═════ Предложенный отрывок
Музыкант, тяжеловооружённый рыцарь и трубач ордена меченосцев

Завертелась кровавая кутерьма, в которой немецкие рыцари и арбалетчики под прикрытием новых и новых замковых стен принуждали к покорности и крещению ливов, латгалов, земгалов и эстов. Пали вассальные Полоцку Кукенойс и Герцике на Двине, пал вновь отстроенный Юрьев, стены которого в кои-то веки защищали эсты и русские вместе. Склонились перед немцами свирепые пираты-курши и их коллеги по морскому промыслу — отчаянные эсты с Сааремаа.

Фольквин в поход собрался

К концу 1220-х годов практически все земли Балтии кроме литовских были в руках ордена меченосцев и епископа Риги. Но на земли литовцев и жемайтов рижане, крестоносцы-вахтовики и орден меченосцев ходить пока опасались. И было отчего. Генрих Латвийский писал в «Хронике»:

«Власть литовская до такой степени тяготела тогда надо всеми жившими в тех землях племенами, что лишь немногие решались жить в своих деревушках, а больше всех боялись лэтты. Эти, покидая свои дома, постоянно скрывались в темных лесных трущобах, да и так не могли спастись, потому что литовцы, устраивая засады по лесам, постоянно ловили их, одних убивали, других уводили в плен, а имущество все отнимали. Бежали и русские по лесам и деревням пред лицом даже немногих литовцев, как бегут зайцы пред охотником, и были ливы и лэтты кормом и пищей литовцев, подобно овцам без пастыря в пасти волчьей».

В 1229 году немцы ударили по литовской Нальше на стыке современных Литвы, Латвии и Белоруссии. Они разграбили её и разбили пришедшее на помощь местным жителям литовское войско. Стало ясно, что грозных литовцев тоже можно бить — и на их земле.

Как раз в это время утомлённый набегами язычников-пруссов и ятвягов мазовецкий князь Конрад призвал к себе рыцарей Тевтонского ордена. Это давние специалисты в области несения слова Христова огнём и мечом рьяно взялись за дело. Один из трёх мощнейших рыцарских монашеских орденов Европы был гораздо более грозной силой, чем провинциальные меченосцы. Они входили в прусские земли, как горячий нож в масло, и покоряли одно племя за другим.

Орден меченосцев даже запросил разрешения войти в состав тевтонцев как местный филиал, раз уж такое дело. Тевтонцы изучили вопрос и отказались. По их мнению, дремучие рыцари в Ливонии по благочестию и цивилизованности не слишком отличались от язычников. Они даже умудрились зарубить топором собственного великого магистра и погрязли не только в бесчисленных грехах, но и в территориальных спорах с соседями, — тевтонцы посчитали их слишком уж токсичным активом.
══════════
═════ Список записей
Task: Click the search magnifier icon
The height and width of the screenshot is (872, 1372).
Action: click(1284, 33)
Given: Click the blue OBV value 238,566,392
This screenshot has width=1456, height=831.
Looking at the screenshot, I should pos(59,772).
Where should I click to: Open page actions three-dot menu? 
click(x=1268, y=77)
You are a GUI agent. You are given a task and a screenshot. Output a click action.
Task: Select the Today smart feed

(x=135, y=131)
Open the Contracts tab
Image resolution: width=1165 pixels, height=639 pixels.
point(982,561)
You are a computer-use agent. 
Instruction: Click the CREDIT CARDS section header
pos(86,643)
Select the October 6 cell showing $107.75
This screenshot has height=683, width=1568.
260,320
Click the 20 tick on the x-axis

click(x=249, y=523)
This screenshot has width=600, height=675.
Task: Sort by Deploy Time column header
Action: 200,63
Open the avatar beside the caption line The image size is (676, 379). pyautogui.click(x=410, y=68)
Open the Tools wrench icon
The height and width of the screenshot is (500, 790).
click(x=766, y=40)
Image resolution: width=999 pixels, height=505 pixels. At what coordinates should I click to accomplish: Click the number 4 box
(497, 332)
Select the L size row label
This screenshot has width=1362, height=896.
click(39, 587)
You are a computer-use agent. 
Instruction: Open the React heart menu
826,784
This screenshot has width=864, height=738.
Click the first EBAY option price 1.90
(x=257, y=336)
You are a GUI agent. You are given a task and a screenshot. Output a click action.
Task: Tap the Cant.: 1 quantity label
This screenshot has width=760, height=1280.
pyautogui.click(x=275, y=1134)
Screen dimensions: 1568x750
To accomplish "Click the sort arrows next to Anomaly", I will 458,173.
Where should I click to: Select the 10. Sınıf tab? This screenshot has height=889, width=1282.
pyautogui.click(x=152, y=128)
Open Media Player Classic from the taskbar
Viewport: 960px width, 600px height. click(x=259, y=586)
══════════
**Задания и упражнения**
a - В каком году, согласно отрывку об ордене меченосцев, немцы ударили по литовской Нальше?
b - Переведите на английский язык предложение из отрывка об ордене меченосцев: «К концу 1220-х годов практически все земли Балтии кроме литовских были в руках ордена меченосцев и епископа Риги».
c - Подхватите повествование об ордене меченосцев и продолжите его после последнего приведённого предложения.

**Ответы к заданиям**
a - В 1229 году.

b - By the end of the 1220s, practically all the lands of the Baltic except the Lithuanian ones were in the hands of the Order of the Sword Brothers and the Bishop of Riga.

c -
Но вмешались геополитика и штабные. Папский легат Вильгельм Моденский решил, что на карте будет очень красиво смотреться, если удары двух орденов вдоль морского побережья образуют христианский сухопутный мост между владениями тевтонцев и меченосцев. Для этого требовалось всего ничего — доблестные немецкие солдаты должны были решительным блицкригом покорить Жемайтию.

В феврале 1236 года папа Григорий IX объявил новый крестовый поход. В Ригу весной хлынула невиданная прежде орава желающих пограбить язычников ради искупления грехов. Они опустошали запасы вина и пива и требовали немедленного штурма унд дранга на треклятых жемайтов, или как их там.

Ведь с нами Бог, камераден!

В отличие от них магистр ордена меченосцев Фольквин прекрасно понимал, что дело пахнет керосином. Не вылезавшие из походов жемайты с их многочисленной конницей — это совсем не племенные ополчения ливов и латгалов. А по пути — леса и болота, где коннице не развернуться, и где так удобно делать засады.

И не только леса и болота. Путь в Жемайтию проходил через земли земгалов — свирепее и суровее которых к северу от Литвы были разве что курши, и то не факт. Они никак не могли смириться с властью крестоносцев и успешно их били. Князь земгалов Виестартс был настолько брутален, что в одной из битв вышиб комтуру меченосцев все зубы горящим поленом. С этими же самыми земгалами орденцы в самом начале даже попытались напасть на Жемайтию, но их полностью разбили. Зато земгалы отразили ответный рейд жемайтов, вырезав их конницу на лесных дорогах в лучших традициях мотти финского генерала Сииласвуо.

В общем, магистр Фольквин совсем не хотел в Жемайтию. Но легат и святой престол требовали блицкрига, а скучающая орава крестоносцев рисковала не только доесть во всё ещё крохотной Риге всё до последней крошки, но и развалить город по брёвнышку от живости характера и благочестивого рвения. Даже без помощи злокозненных язычников.

Делать было нечего. Предчувствуя, что добром всё это не кончится, Фольквин постарался собрать всех, кого только можно. Помимо уже крещёных ливов и латгалов он призвал воинов эстов — которые, по словам Ливонской рифмованной хроники, явились особенно стремительно. Две сотни воинов прислал и русский Псков.

И у эстов, и у псковитян естественное стремление лишить язычников их безбожной собственности подогревалось весьма серьёзными обидами — их земли были постоянным объектом разрушительных литовских набегов, и перспектива нанести ответный визит вежливости назойливым грабителям чертовски радовала их сердца.

Пока Фольквин пытался найти способы отмазаться от похода на жемайтов, а затем собирал коалицию побольше, пришла осень и дожди. Но делать было нечего. Крупнейшее в ливонской истории крестоносное воинство числом до трёх тысяч воинов двинулось на Жемайтию через Земгалию. Ради такого случая с ним шли почти все рыцари ордена меченосцев — пять или шесть десятков.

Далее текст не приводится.